During the inquiry of the commissioners, evidence was taken as to the general election of the previous year.
Thomas Rust stated, “Mr. Grimmer, in order to induce me to vote for Stormont and Scarlett, offered to pay me £50 down, and to procure me £50 of the city money after Christmas. He promised distinctly to procure the city money. I have taken an active part at general elections. I believe there was great bribery at the last election for members of parliament. I do not think there was any bribery previous to the last election. I do not know any instance of it. I saw some bribery at the last general election. I was up two nights working for the party. I never had money offered to me at local elections, but I was offered £100 at the last general election to go out and buy votes. The proposition was made by two leading partizans of Stormont and Scarlett. One of the parties produced a large quantity of promissory notes. I told him that he was playing a dangerous game. The partizan said ‘Can’t I lend money to whom I like?’ I replied, ‘I think not; it depends on the conditions.’ The gentleman who made the proposition said, “This is the way we do business.” The proposers were not members of the corporation. They went away and called again. One of them pulled out a large bag of sovereigns, and said he would not only lend me £100, but give it to me to join the party, and to do what I could in the Northern ward. They declared more than once that they were determined to buy it. They were guardians of the poor. There was no distinction as to the voters to be bought; freemen as well as others.”

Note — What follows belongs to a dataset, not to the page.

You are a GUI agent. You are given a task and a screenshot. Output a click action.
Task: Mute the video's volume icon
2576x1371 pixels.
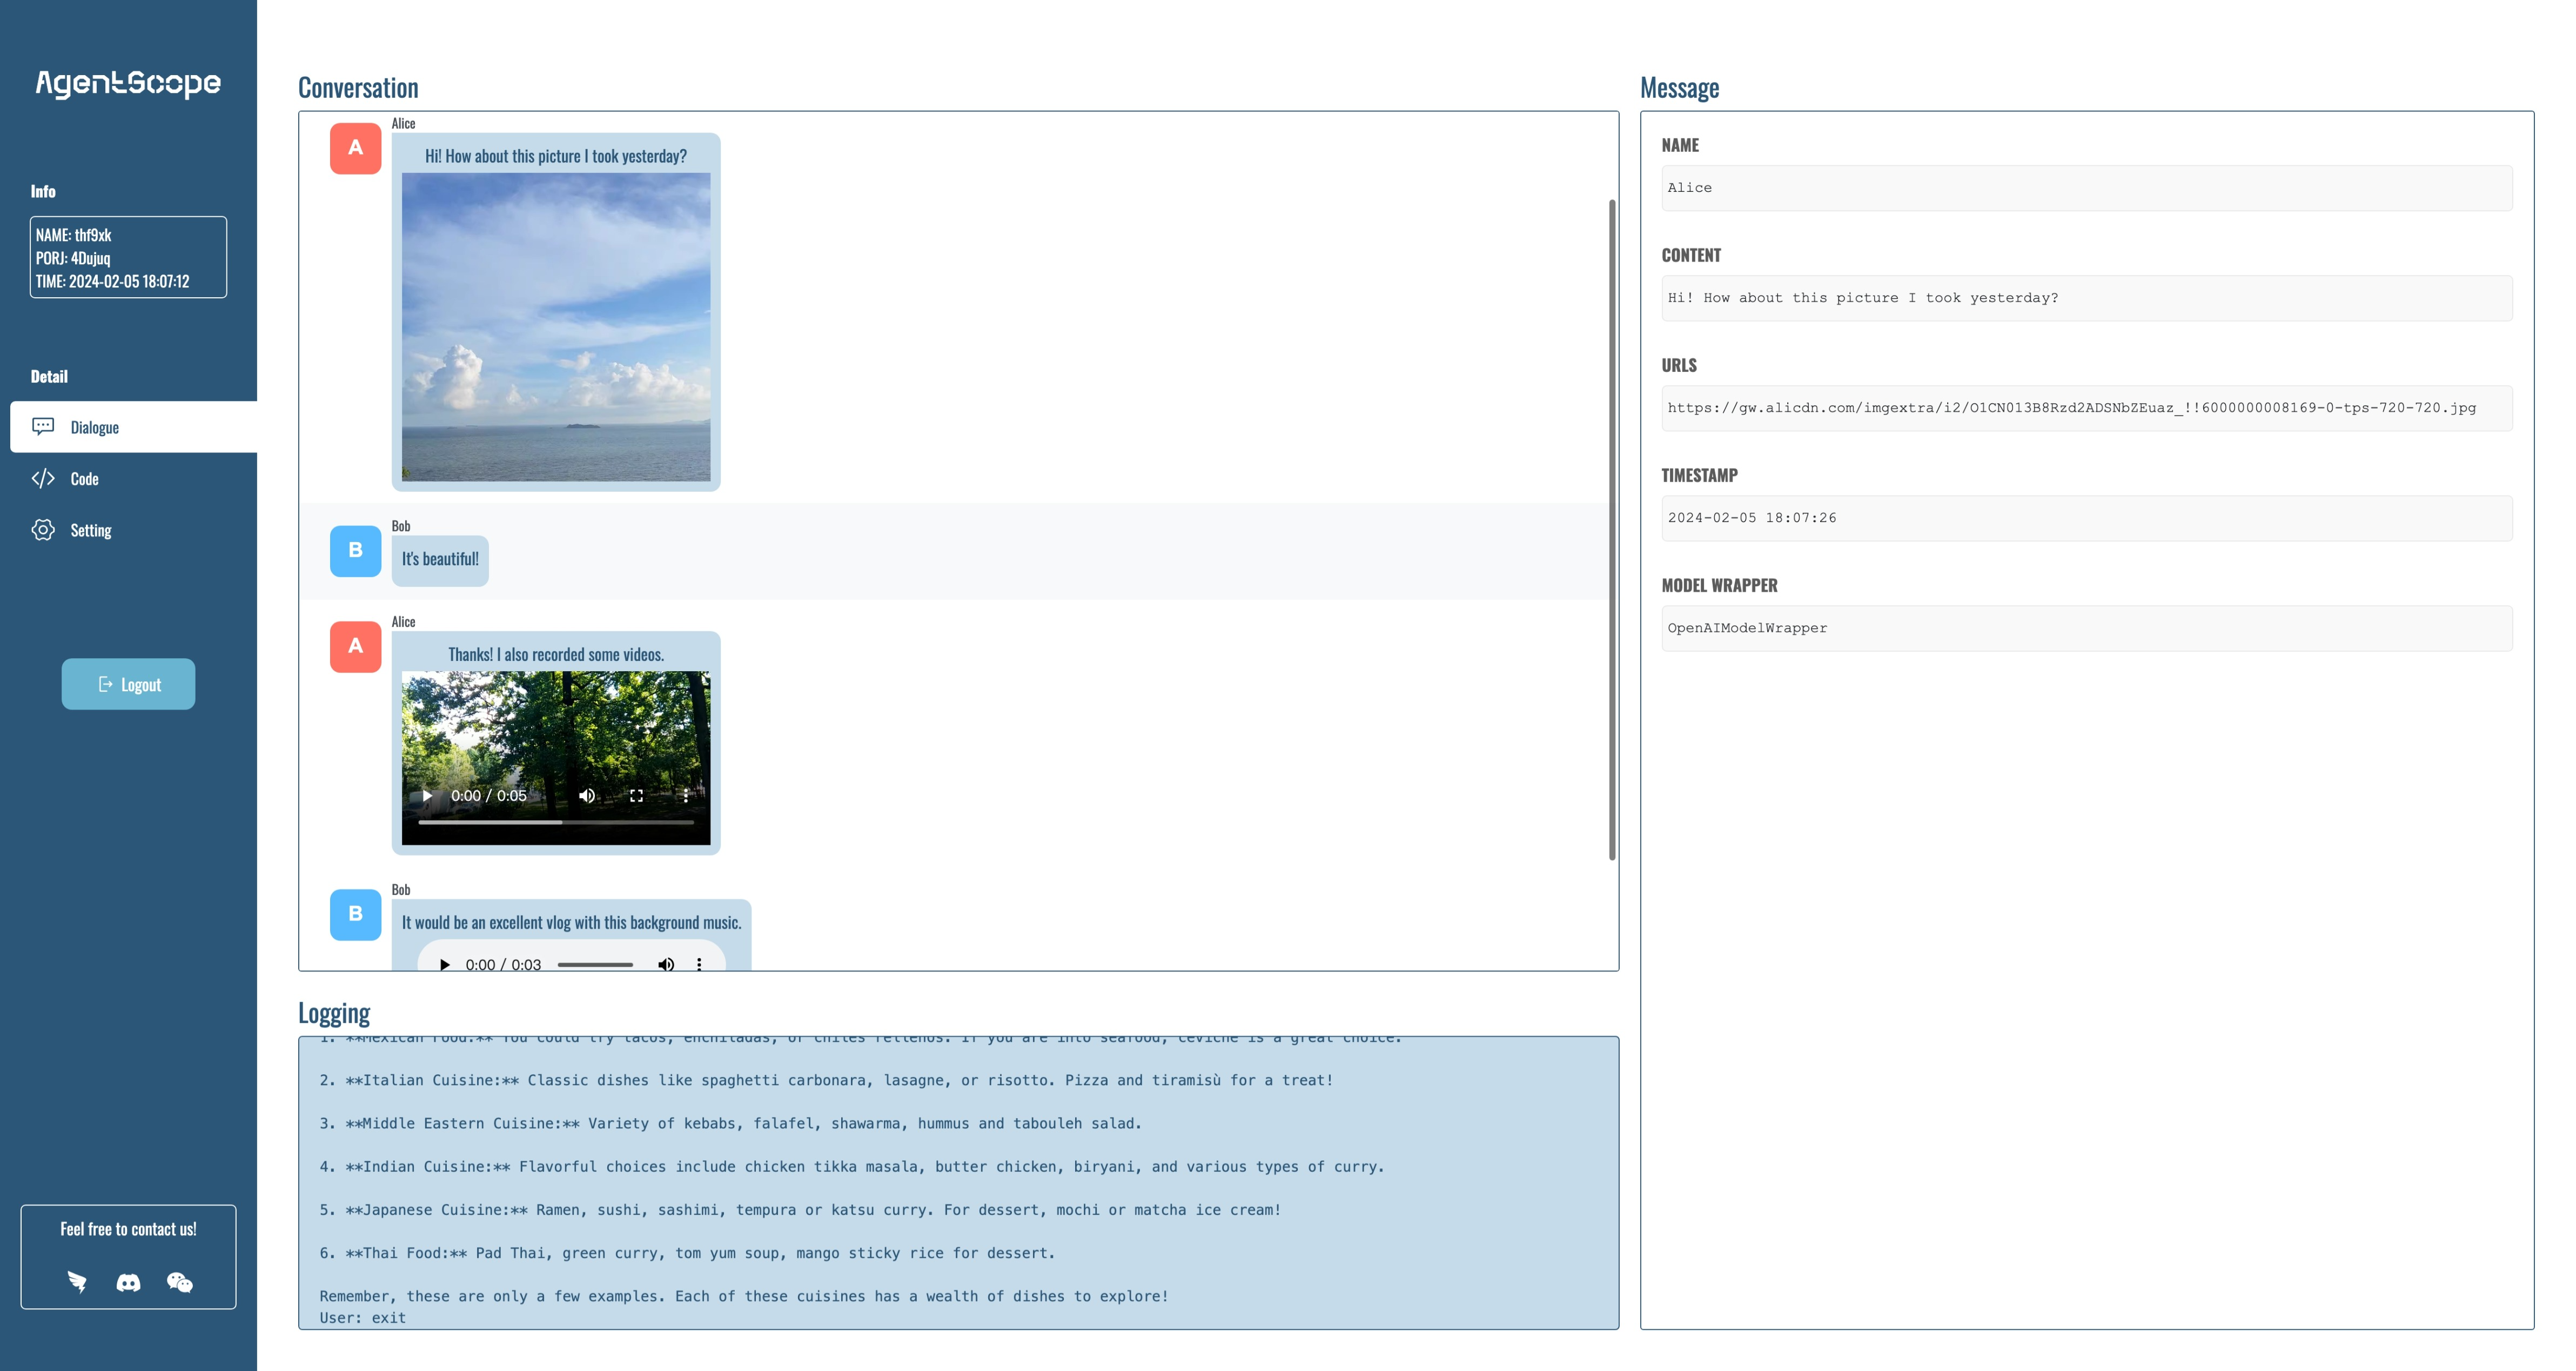click(587, 796)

Henry Bush said, “Alderman Turner authorized me to give £6 to a voter, to vote for Lord Stormont and Sir James Scarlett, and said that was the most money they were then giving. I would not take the money as I said it was not enough.”

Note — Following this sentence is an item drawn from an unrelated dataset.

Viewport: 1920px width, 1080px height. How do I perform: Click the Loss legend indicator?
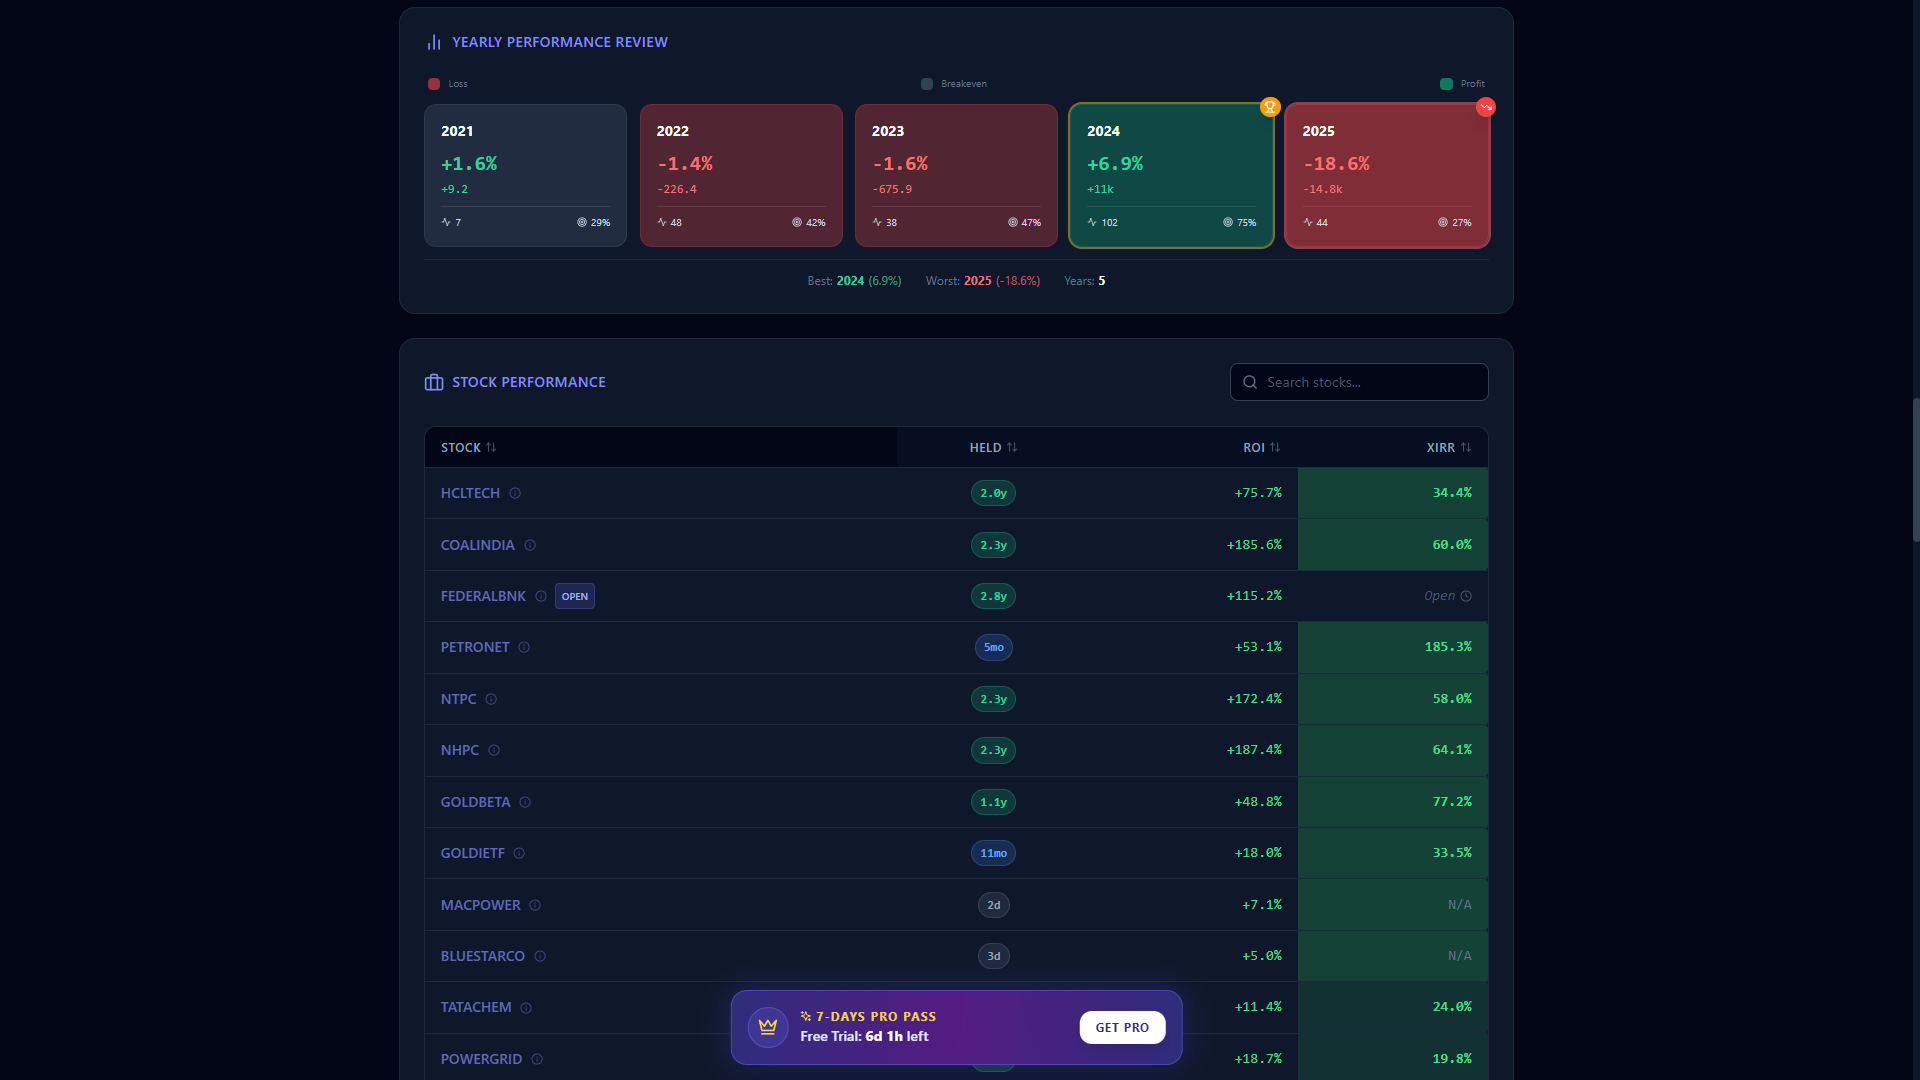435,84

Mr. Alderman Turner declared on oath that the statement was false.
Mr. John Hayes said, “On the second day of the last general election, Mr. George Liddell gave me three sovereigns for my vote, but never told me in which interest I was to vote. Mr. Wortley, one of the common council, also gave me three sovereigns to vote in the interest of Stormont and Scarlett. I took the sovereigns but voted in the Whig interest, and carried the money to the committee and gave it to Mr. Beare and Mr. Springfield. It was returned to me in four months afterwards.”

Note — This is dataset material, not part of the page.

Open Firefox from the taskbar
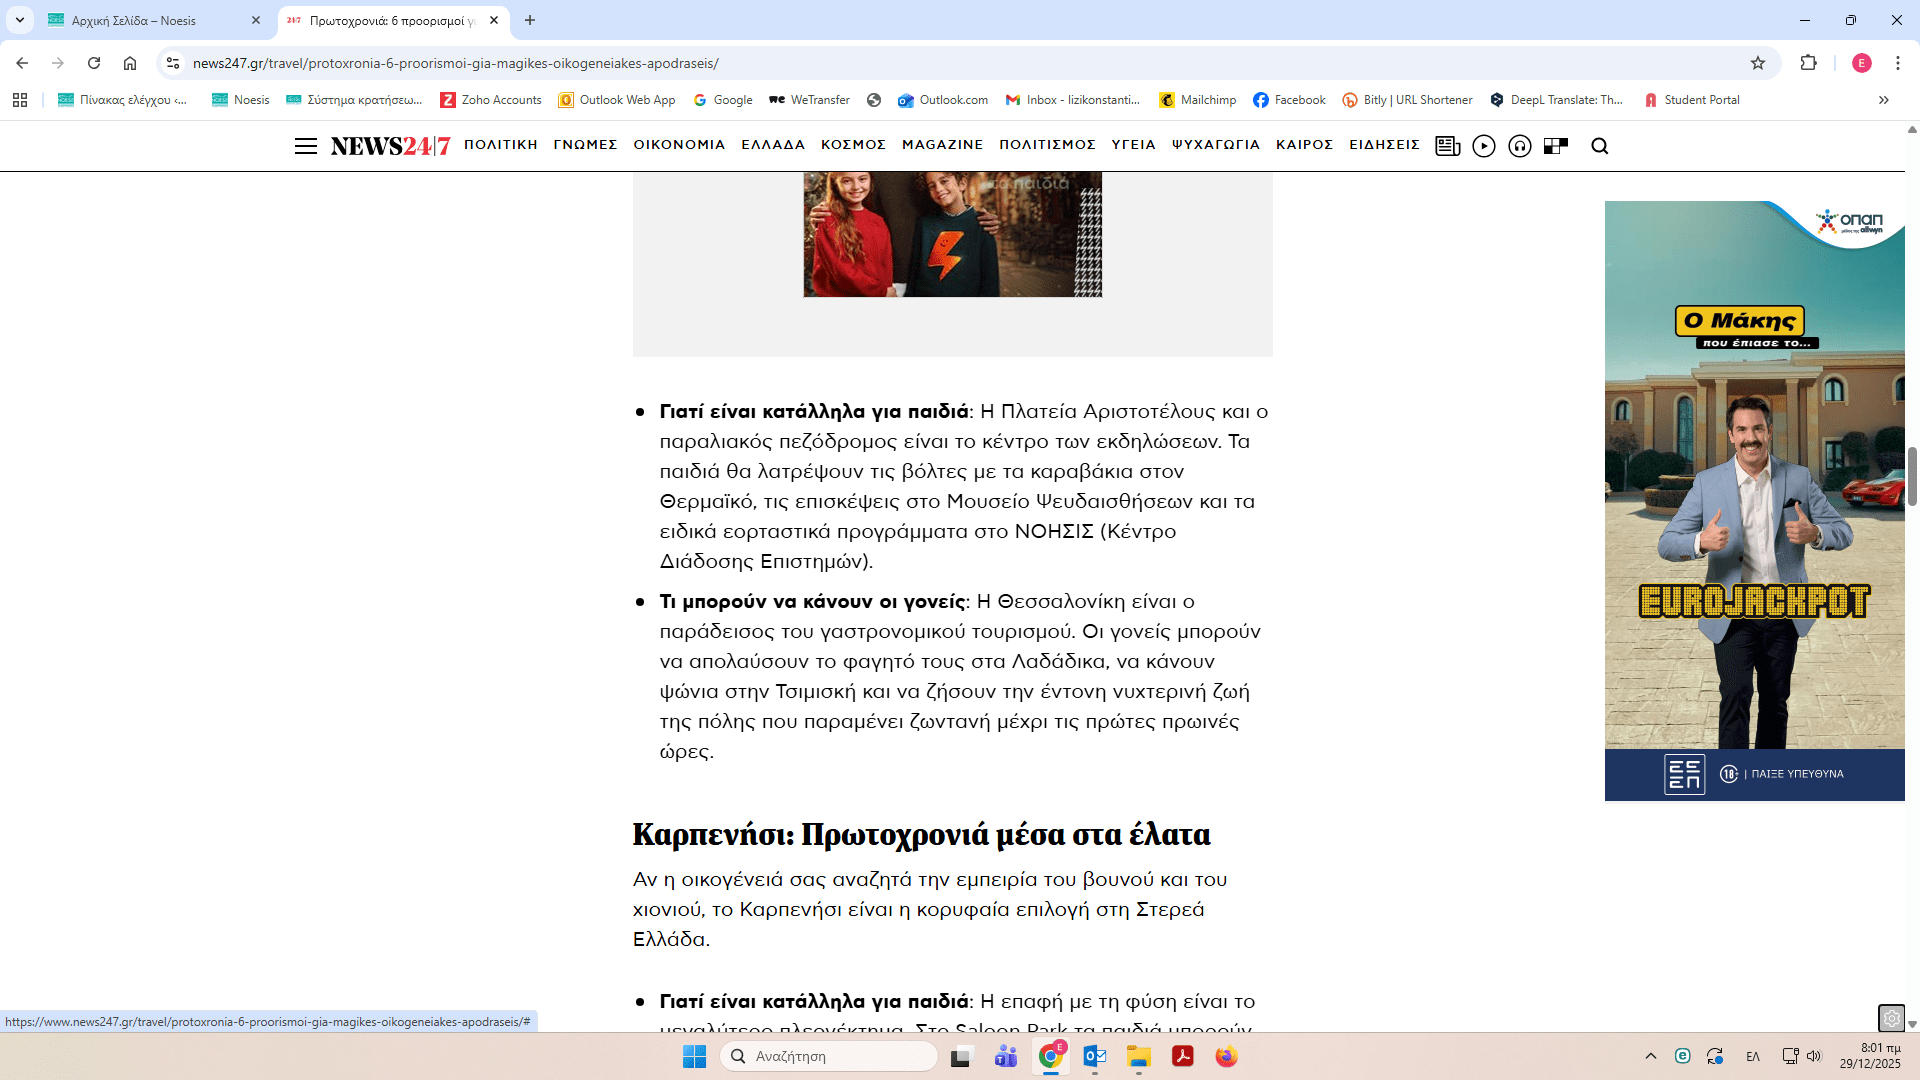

Mr. Wortley denied the statement, but several persons were named who were present when Mr. Wortley paid the money.
Mr. Cozens was examined as to the evidence which had been given before the House of Commons’ committee by Mr. W. J. U. Browne, then sheriff, who when asked whether there was any committee for conducting the election of Lord Stormont and Sir James Scarlett, replied, “Certainly not;” and the manuscript was produced of a letter which appeared in the Mercury, in answer to one sent out by Mr. Robberds, in which Mr. Browne spoke of “the committee for conducting the election,” and signed himself as chairman.
Mr. J. Francis mentioned circumstances to prove that there was a committee, and produced a note.
Mr. William Cooper, deposed, “There was no formal committee. If anybody had asked him for a committee man, he could not have stated one. He should say the whole party formed the committee. He was active during the election, but he was not aware that he belonged to any committee.”
Commissioner Buckle:—“We have a letter in Mr. Browne’s own handwriting, in which he states that the committee was not dissolved, and he signs himself chairman.”
Mr. Cooper observed, “Mr. Browne has given his own explanation of that. I am not prepared to give any other interpretation to the circumstance. I have given my opinion and my belief as to the existence of the committee.”